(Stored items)
**********

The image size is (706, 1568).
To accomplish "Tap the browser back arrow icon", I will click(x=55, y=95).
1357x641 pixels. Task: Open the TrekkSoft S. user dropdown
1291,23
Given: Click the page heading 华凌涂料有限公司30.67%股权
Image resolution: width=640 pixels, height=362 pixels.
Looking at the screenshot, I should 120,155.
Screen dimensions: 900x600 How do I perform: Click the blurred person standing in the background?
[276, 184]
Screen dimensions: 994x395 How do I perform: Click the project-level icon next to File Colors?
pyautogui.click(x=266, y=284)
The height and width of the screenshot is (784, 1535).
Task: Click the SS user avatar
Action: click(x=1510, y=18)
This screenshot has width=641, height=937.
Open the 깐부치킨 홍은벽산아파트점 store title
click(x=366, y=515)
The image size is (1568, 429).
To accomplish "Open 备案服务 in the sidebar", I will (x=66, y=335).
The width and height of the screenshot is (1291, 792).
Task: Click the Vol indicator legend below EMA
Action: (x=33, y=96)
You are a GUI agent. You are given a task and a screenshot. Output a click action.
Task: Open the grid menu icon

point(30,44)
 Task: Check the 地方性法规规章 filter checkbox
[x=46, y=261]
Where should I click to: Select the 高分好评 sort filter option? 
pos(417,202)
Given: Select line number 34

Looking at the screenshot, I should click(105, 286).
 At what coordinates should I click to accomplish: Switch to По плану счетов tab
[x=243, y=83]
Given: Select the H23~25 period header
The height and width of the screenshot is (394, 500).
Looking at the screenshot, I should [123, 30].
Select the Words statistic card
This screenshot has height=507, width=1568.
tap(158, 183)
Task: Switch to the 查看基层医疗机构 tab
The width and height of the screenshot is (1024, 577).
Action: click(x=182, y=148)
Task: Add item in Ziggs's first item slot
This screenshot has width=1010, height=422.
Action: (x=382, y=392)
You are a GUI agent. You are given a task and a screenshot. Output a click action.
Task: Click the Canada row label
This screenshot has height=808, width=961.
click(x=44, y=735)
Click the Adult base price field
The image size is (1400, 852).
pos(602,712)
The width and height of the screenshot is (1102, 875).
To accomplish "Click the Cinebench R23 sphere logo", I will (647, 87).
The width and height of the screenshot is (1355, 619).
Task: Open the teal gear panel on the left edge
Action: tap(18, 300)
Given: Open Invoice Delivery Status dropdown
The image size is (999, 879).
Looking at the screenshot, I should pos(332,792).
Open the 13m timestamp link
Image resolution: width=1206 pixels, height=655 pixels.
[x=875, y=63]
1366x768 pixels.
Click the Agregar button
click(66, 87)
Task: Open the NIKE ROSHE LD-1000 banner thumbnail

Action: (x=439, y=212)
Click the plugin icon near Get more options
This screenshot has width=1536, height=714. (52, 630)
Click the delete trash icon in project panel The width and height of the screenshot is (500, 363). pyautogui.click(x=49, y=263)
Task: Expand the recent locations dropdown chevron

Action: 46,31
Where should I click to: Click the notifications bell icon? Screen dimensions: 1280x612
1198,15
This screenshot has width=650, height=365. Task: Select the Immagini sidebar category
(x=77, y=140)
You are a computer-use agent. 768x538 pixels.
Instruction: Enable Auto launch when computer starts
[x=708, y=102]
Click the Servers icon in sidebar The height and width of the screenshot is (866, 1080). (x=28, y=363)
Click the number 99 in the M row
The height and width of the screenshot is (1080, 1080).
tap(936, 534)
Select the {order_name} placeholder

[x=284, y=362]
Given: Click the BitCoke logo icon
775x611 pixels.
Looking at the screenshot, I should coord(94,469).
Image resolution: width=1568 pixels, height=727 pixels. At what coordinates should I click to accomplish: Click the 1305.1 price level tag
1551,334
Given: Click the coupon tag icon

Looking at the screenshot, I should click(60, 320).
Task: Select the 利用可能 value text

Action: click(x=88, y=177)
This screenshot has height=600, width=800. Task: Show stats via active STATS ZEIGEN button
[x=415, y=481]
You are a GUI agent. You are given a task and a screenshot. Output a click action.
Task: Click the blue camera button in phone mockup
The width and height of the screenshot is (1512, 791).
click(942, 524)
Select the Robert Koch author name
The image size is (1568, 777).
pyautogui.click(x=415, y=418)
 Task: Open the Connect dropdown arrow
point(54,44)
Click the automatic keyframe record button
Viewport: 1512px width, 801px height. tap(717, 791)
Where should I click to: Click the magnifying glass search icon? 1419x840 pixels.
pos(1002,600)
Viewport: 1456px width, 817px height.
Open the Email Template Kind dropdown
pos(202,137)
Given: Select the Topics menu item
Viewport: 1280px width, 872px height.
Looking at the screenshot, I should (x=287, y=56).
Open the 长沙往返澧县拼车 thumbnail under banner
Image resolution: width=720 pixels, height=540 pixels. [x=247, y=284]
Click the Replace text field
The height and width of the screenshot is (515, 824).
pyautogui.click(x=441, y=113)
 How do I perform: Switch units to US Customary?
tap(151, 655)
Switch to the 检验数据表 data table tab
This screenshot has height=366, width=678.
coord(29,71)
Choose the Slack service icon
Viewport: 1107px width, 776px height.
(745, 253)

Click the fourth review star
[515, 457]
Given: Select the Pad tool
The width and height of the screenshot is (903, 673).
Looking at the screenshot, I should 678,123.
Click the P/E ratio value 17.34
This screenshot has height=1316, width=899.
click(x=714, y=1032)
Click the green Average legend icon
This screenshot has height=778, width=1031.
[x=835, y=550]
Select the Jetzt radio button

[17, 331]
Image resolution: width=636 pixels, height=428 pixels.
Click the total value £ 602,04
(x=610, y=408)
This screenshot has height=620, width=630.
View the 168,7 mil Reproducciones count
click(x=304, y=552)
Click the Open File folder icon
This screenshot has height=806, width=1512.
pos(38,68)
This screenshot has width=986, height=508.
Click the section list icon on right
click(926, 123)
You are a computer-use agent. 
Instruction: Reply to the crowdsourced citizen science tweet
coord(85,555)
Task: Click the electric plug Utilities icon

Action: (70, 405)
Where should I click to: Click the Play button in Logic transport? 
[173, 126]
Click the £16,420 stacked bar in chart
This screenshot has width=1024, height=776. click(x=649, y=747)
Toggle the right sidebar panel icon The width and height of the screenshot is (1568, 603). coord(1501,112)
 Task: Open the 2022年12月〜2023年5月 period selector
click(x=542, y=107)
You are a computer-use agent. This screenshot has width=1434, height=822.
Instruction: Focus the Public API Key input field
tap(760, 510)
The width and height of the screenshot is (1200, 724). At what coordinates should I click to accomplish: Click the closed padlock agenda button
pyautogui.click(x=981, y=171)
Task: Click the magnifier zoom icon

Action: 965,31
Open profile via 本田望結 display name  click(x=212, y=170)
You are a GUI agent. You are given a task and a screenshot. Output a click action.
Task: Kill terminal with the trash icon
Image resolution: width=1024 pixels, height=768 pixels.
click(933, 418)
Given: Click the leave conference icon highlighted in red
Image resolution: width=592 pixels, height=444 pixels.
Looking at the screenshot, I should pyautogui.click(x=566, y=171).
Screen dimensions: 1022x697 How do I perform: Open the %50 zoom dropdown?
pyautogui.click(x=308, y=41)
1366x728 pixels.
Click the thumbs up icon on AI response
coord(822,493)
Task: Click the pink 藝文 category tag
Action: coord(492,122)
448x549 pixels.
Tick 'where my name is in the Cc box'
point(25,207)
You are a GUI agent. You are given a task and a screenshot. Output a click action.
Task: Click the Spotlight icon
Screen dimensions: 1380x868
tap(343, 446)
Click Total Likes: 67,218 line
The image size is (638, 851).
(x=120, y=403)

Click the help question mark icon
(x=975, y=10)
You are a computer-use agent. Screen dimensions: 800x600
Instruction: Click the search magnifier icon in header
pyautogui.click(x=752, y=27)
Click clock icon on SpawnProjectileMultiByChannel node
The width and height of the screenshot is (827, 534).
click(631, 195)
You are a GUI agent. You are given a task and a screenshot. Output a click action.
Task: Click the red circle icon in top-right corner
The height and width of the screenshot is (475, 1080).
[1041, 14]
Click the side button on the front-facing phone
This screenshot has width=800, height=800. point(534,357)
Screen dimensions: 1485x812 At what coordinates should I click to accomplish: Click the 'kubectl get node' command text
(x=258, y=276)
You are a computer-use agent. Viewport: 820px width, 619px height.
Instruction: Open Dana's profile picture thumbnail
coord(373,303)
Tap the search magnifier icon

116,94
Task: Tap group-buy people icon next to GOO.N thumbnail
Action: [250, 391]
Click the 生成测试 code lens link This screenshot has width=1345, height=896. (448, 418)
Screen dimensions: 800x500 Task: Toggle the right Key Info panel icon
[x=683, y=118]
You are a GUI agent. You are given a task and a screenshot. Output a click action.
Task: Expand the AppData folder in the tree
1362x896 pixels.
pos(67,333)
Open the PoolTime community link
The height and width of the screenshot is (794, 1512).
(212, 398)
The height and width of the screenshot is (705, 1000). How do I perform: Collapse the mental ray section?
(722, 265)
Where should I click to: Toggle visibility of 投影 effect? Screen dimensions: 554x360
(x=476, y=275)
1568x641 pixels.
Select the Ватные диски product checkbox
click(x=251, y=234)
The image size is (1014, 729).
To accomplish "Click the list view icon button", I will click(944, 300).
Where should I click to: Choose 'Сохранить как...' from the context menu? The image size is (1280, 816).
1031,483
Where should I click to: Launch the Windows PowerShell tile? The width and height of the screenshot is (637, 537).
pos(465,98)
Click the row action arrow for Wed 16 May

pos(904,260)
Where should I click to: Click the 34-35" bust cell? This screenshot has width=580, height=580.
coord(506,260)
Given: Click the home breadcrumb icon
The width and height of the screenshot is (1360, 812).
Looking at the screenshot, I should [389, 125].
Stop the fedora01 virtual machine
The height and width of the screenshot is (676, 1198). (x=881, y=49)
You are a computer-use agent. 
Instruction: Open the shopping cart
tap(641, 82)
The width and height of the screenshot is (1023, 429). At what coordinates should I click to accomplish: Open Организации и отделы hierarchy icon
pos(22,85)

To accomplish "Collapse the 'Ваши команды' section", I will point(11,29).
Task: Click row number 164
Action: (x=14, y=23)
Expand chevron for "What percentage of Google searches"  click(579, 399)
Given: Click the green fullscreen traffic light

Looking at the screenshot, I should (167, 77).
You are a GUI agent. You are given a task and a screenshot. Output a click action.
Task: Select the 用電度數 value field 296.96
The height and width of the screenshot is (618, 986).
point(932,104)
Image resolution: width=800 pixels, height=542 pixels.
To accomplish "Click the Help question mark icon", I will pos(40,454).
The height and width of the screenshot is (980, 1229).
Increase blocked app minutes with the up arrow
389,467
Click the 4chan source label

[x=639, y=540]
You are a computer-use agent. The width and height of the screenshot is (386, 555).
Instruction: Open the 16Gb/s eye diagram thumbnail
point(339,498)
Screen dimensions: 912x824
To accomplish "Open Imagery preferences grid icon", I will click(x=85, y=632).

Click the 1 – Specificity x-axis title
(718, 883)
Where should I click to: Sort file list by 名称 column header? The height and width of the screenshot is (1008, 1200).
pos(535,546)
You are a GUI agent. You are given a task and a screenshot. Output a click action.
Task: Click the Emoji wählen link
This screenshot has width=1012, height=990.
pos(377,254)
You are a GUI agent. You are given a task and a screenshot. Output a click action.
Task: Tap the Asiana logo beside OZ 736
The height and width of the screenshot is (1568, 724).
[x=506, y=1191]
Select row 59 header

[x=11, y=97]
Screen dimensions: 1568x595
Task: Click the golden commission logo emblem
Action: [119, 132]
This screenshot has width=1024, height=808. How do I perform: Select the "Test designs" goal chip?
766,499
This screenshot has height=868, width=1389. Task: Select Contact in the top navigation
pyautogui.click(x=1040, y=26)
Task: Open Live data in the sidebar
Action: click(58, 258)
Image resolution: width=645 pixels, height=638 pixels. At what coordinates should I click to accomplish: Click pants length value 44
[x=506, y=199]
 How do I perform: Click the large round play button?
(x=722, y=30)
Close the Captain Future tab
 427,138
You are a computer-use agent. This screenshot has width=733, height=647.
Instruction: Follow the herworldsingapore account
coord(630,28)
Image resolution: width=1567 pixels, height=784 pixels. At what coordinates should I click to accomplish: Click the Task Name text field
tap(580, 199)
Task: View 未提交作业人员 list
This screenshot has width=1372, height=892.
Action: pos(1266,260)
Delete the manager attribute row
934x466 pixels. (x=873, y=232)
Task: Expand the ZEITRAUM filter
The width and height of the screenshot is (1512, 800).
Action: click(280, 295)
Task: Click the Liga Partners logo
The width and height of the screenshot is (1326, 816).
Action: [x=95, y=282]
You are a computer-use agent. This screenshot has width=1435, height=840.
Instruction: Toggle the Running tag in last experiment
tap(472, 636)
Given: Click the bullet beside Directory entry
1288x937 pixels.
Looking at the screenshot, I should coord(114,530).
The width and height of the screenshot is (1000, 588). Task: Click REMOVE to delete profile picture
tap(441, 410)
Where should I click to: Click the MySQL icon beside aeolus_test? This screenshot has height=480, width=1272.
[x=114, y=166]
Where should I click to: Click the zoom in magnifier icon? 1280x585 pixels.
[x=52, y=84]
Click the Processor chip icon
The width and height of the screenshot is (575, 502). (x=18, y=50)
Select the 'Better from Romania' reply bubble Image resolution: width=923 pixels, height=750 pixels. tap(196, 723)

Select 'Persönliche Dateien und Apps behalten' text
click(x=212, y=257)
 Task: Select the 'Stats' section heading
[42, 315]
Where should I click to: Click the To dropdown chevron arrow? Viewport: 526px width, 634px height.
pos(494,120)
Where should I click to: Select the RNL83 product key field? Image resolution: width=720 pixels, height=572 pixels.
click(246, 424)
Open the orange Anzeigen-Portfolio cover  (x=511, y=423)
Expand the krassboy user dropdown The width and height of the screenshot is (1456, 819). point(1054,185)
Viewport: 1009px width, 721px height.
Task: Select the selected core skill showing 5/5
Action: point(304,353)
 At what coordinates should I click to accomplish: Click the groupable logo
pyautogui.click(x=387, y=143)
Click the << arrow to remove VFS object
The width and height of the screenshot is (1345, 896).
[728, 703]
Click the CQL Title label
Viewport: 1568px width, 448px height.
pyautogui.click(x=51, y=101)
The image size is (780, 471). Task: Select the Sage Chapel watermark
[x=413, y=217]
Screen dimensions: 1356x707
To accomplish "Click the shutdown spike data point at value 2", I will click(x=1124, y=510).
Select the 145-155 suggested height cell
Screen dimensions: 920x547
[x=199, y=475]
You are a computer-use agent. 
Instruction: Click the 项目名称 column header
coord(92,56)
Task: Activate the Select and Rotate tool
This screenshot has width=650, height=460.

**********

Look above for the line holding "Instruction: Open the 16Gb/s" and the line holding "Task: Tap the Asiana logo beside OZ 736". Retype both, and every line between them, word for word and nothing else.

» **EXERCISE ANSWER**:
Instruction: Open the 16Gb/s eye diagram thumbnail
point(339,498)
Screen dimensions: 912x824
To accomplish "Open Imagery preferences grid icon", I will click(x=85, y=632).

Click the 1 – Specificity x-axis title
(718, 883)
Where should I click to: Sort file list by 名称 column header? The height and width of the screenshot is (1008, 1200).
pos(535,546)
You are a GUI agent. You are given a task and a screenshot. Output a click action.
Task: Click the Emoji wählen link
This screenshot has width=1012, height=990.
pos(377,254)
You are a GUI agent. You are given a task and a screenshot. Output a click action.
Task: Tap the Asiana logo beside OZ 736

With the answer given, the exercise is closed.